No causal sentence is published without a Stage 3 Bradford Hill check in the period-end editorial workflow (docs/editorial/period_end_workflow.md). The check is recorded; the audit trail is preserved; the language in the published report reflects the evidence available at the time of publication.

The Great Eastern Main Line Period 13 2025-26 period report is the standing live example of the descriptive register at work. Period 13 2025-26 (1–28 March 2026) is the inaugural published period — TRUST coverage begins on 23 February 2026, so no prior comparator yet exists.

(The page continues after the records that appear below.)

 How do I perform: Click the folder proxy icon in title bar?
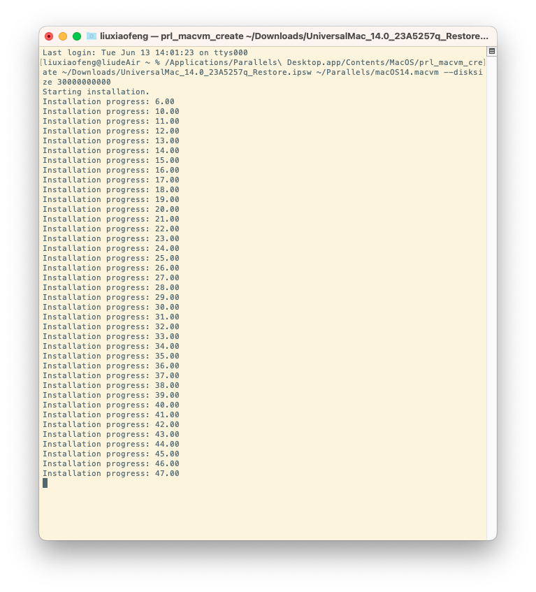click(92, 36)
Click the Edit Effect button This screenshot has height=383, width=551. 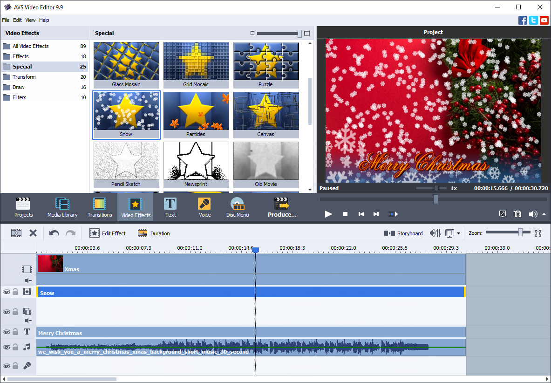[108, 233]
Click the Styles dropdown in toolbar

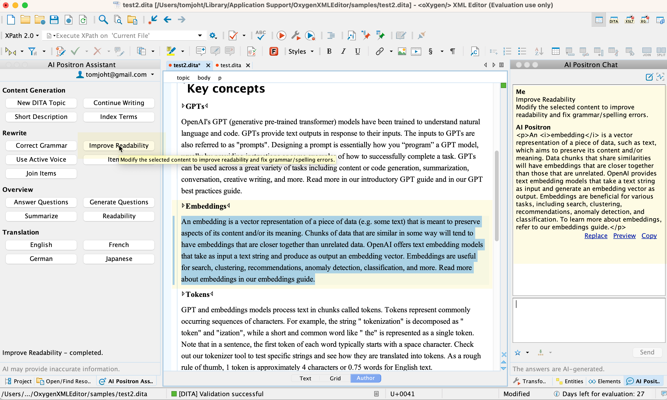pos(300,51)
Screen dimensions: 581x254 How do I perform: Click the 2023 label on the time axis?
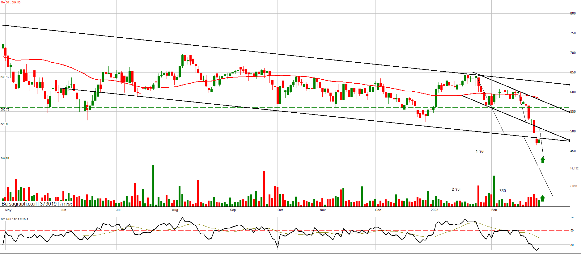click(x=434, y=210)
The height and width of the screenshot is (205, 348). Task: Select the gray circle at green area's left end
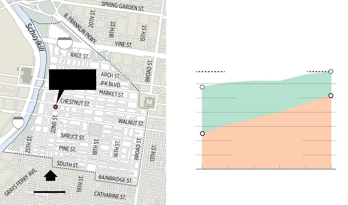pyautogui.click(x=202, y=87)
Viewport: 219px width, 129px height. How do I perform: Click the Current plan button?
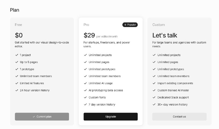click(x=42, y=117)

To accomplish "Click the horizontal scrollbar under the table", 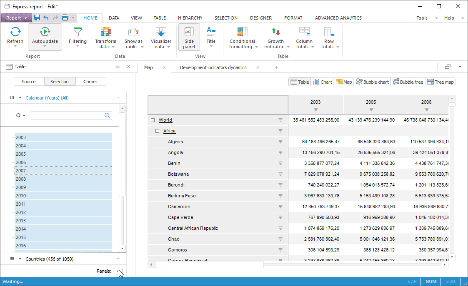I will 209,264.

The six-percentage-point GBRf–Freightliner gap on near-equal corridor volume is described. The question of whether it reflects rostering, terminal dwell, or path allocation is named. The report explicitly defers to “future period-level analysis” rather than asserting a cause, and no sentence ascribes the gap to a specific mechanism.

That restraint is the visible product of the Bradford Hill gate: the evidence does not yet clear five of seven viewpoints, so the language stays at “consistent with” and the implied mechanism is not asserted.

Version history

Version 1.0 — April 2026. Initial publication. Three-layer causal inference framework: DAG prerequisite, Bradford Hill gate at 5/7, and quasi-experimental designs for intervention claims. Applies to every published causal sentence from April 2026 onward.

Sources

Angrist, J. & Pischke, J.-S. (2009). Mostly Harmless Econometrics: An Empiricist’s Companion. Princeton University Press. Ch 5.

Hernán, M. & Robins, J. (2020). Causal Inference: What If. Chapman & Hall/CRC. Ch 1–6.

Spiegelhalter, D. (2019). The Art of Statistics. Pelican. Ch 4.